En France, si le débat porte sur la correction des avatars langagiers « de la mise en examen» et «des indices graves et concordants de culpabilité», au Burkina Faso, il faut espérer pour le moment l'extirpation de la notion primaire127(*) d'inculpation du droit positif national.

Pour l'heure, les personnes mises en cause par la justice sont plutôt des présumés coupables (la culpabilité est mise en avant) que des présumés innocents (l'innocence est mise en exergue).

Cette expression malencontreuse est diffusée à grande échelle par la presse, elle-même informée par les policiers, les juges d'instruction et les chefs de parquet dont ils rendent compte des conférences de presse de présentation de personnes arrêtées ou de rapport d'étape de procédure. On peut lire dans Sidwaya n°7 295 du 14 novembre 2012, à la page 35 : « Ce jour-là, on procédait à l'audition des présumés coupables de la crise dite de Passakongo 128(*)».

* 122 A. COCHE, « Rendre effective la présomption d'innocence : l'obsession de l'avocat, le devoir du juge », p.2 disponible sur www.avocats-poitiers.com, consulté le 11 décembre 2016 à 17 heures 20 mn 17 s.

* 123 Art. 225-6 du Code pénal français

* 124 Art. 450-1 du Code pénal français

* 125 Art 35 bis de la loi du 29 juillet 1881 sur la presse

* 126 A. COCHE, Op. cit., p. 2, disponible sur www.avocats-poitiers.com, consulté le 11 décembre 2016 à 17 heures 20 mn 17 s.

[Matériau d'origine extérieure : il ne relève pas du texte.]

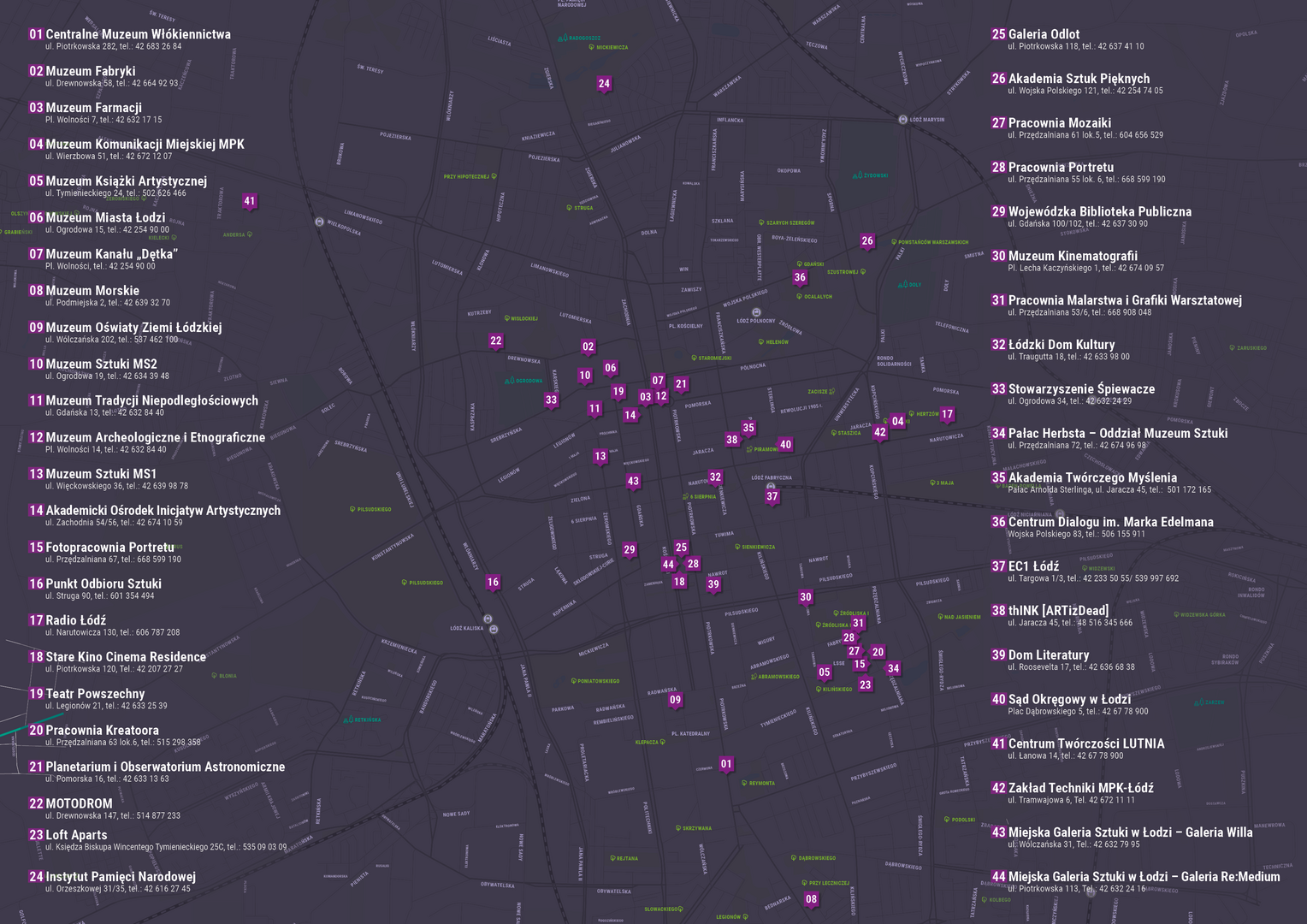Click map marker 24 at the top
Image resolution: width=1307 pixels, height=924 pixels.
coord(604,84)
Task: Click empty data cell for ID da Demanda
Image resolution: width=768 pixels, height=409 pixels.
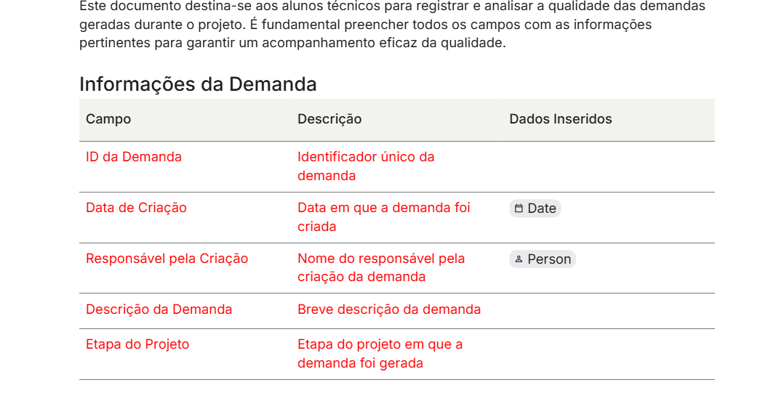Action: click(x=608, y=166)
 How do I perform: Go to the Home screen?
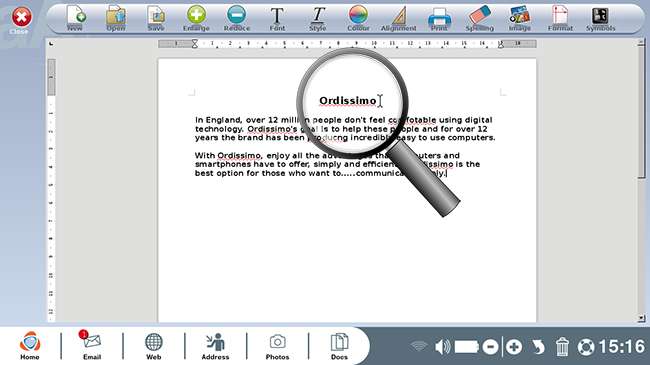(30, 346)
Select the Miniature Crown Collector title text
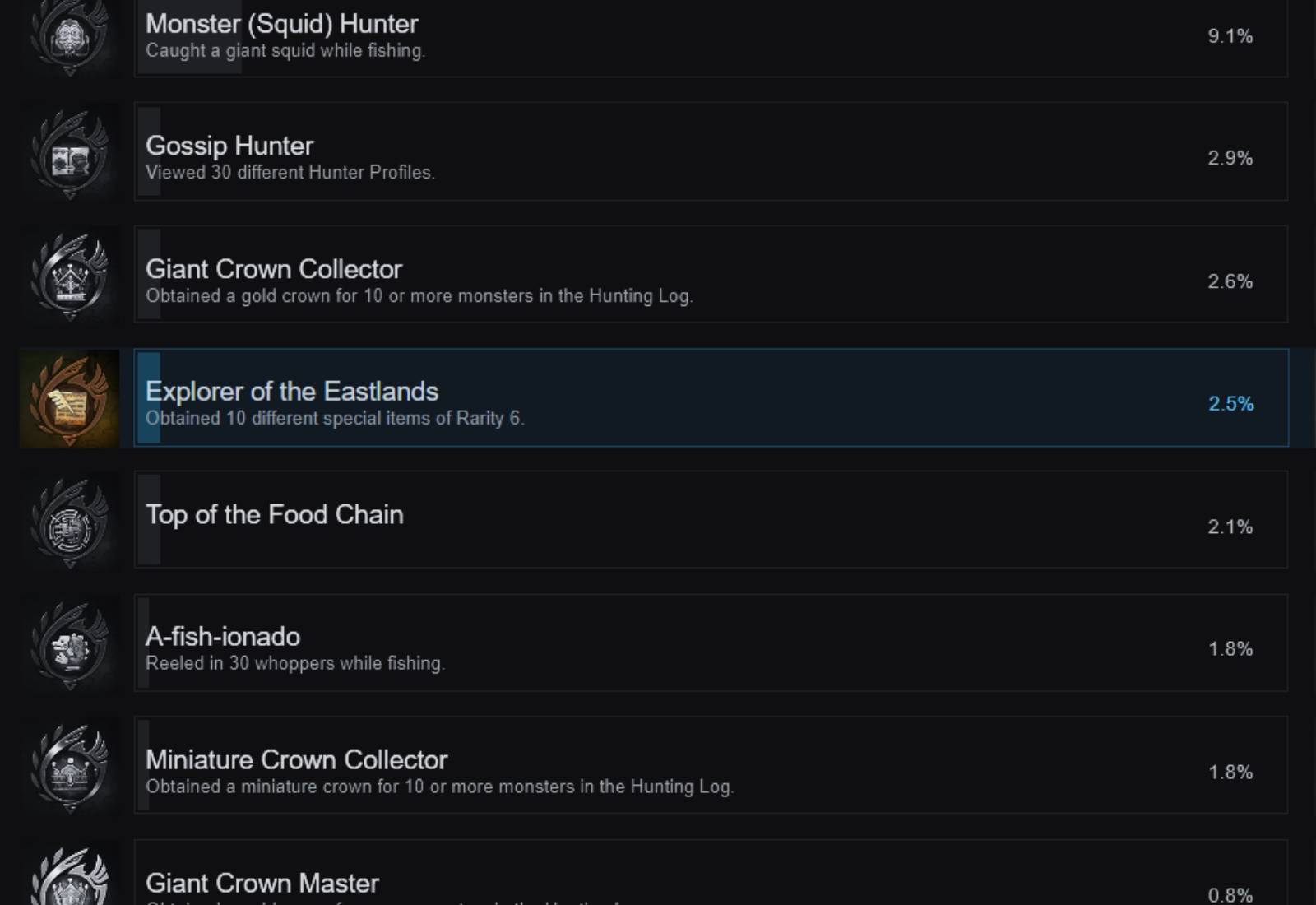This screenshot has height=905, width=1316. pos(296,759)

* 127 Cette notion n'existe plus en France il y a deux décennies.

* 128 Voy. L'Observateur Paalga n°8275 du lundi 17 décembre 2012, à la page 23, le journal parle de « présumé assassin » d'un conseiller municipal froidement abattu et Sidwayan° 716 du jeudi 21 juin 2012, à la page 13, dans lequel il est question, dans la légende de la photo d'illustration, « de quatre présumés coupables ».